Сделав над собой усилие, я дотянулся и сбил сосульку. Олав смущенно улыбнулся и сказал:
— Я уж думал, ты умер.
Выглядел он в этот миг, как обычный девятилетний мальчишка. Мне захотелось его подбодрить, и я выдавил из себя некое подобие улыбки, хоть это было и нелегко: лицо у меня застыло наподобие гипсовой маски — так и казалось, будто сейчас пойдет мелкими трещинами. В усах и бороде ощущались ледяные колтуны.
— Спорим, я выгляжу лучше тебя, — усмехнулся я. — Это твоя кровь?
Олав покачал головой.
— Блейка, — пояснил он с горестным вздохом.
Несмотря на сильный мороз, я весь взмок, прежде чем мне удалось перевести себя в сидячее положение. Зато я получил возможность бросить взгляд через бортик телеги и обнаружить, что едем мы сквозь заросли высокой пожелтевшей травы, до половины засыпанной снегом. Впереди маячил громоздкий силуэт возницы, который вел под уздцы изможденных лошадок. Осторожно повернув голову, я разглядел и другие фигуры и машинально пересчитал их. Похитителей было семеро.
— Ага! — послышался голос. — Раз уж ты оклемался, то вылезай из телеги. Нечего прохлаждаться…
Я увидел бородатого мужика, закутанного в овчинный плащ. Другой такой же плащ он намотал себе на голову — очевидно, для тепла. Рожа у него была красная, вспотевшая. Видать, топать за телегой по глубокому снегу было нелегко, и я в душе позлорадствовал.
— Оставь его в покое, Тирфинг, — тут же раздался скрипучий голос Мартина (он показался из-за спины бородатого мужика). — Пусть сидит, где сидит. Так легче держать его на виду.
И монах снова скрылся из вида — прежде чем я нашел для него достойные проклятия.
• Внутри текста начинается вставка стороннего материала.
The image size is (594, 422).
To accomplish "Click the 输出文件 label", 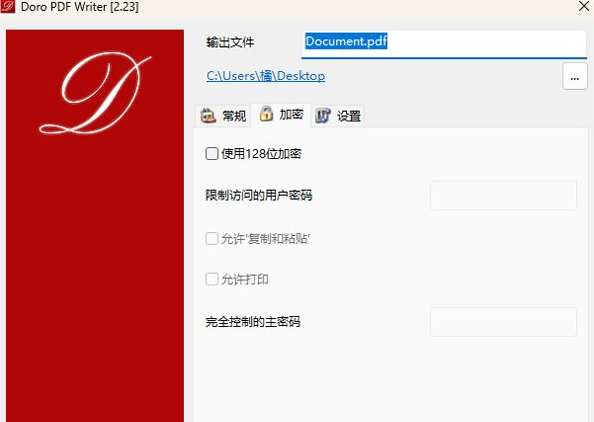I will [x=230, y=42].
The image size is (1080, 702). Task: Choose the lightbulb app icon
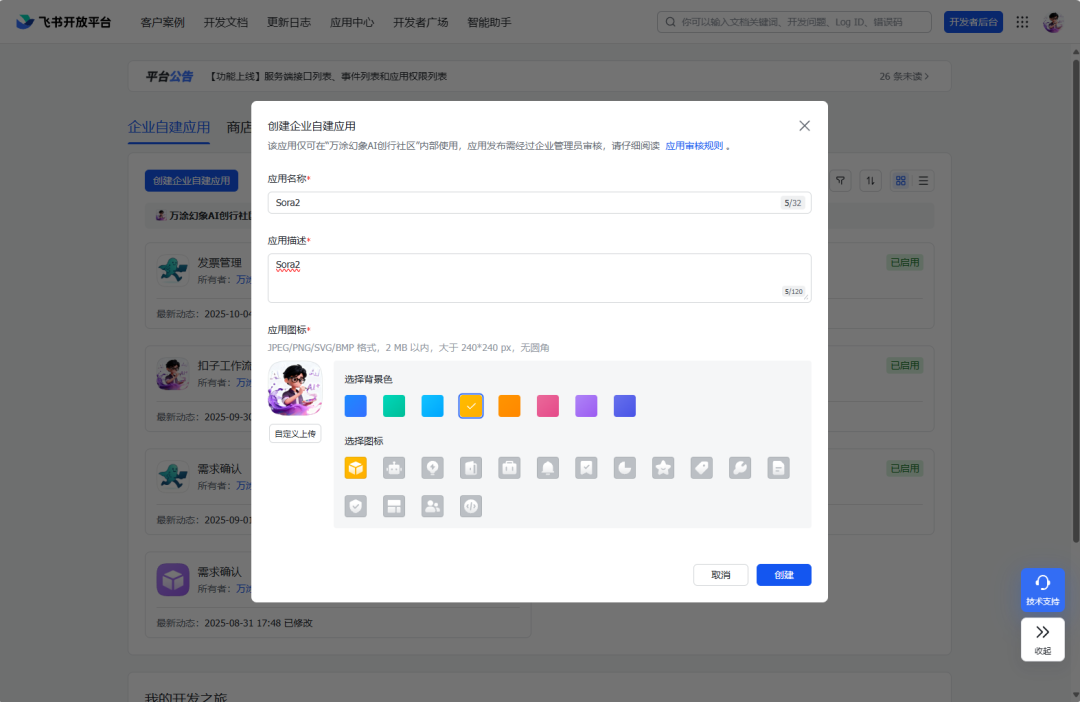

Теперь я вспомнил, что чернобородый германец по имени Тирфинг прежде ходил в хирдманнах Клеркона. Здесь же я увидел еще двоих Клерконовых людей. А вот следующая парочка поразила меня до глубины души. Сначала я не обратил внимания на двух мужиков, подошедших вытолкнуть из сугроба застрявшую подводу. Но затем, вглядевшись в опущенные лица, узнал в них собственных траллов — Друмбу и Хега.
Они были одеты в теплые меховые плащи — совершенно очевидно, у кого-то украденные, — на поясах болтались ножи и топоры. Только теперь я сообразил, что именно голос Друмбы мне показался знакомым.
Ну, конечно, как же я мог забыть: оба они из славян! Я обругал себя последними словами. Надо же было притащить рабов на их родину, не подумав, что при первой же возможностью они удерут. Клянусь задницей Одина! А как еще должны были повести себя люди, которые десять лет провели на чужбине и могли только мечтать о возвращении в родные места? Впрочем, кому же придет в голову интересоваться мыслями траллов?
— Владимир выследит вас обоих, — сказал я, обращаясь к островерхим макушкам их меховых шапок (лиц они так и не поднимали, очевидно, стыдясь глядеть мне в глаза). — Не подумали, что он с вами сделает за предательство?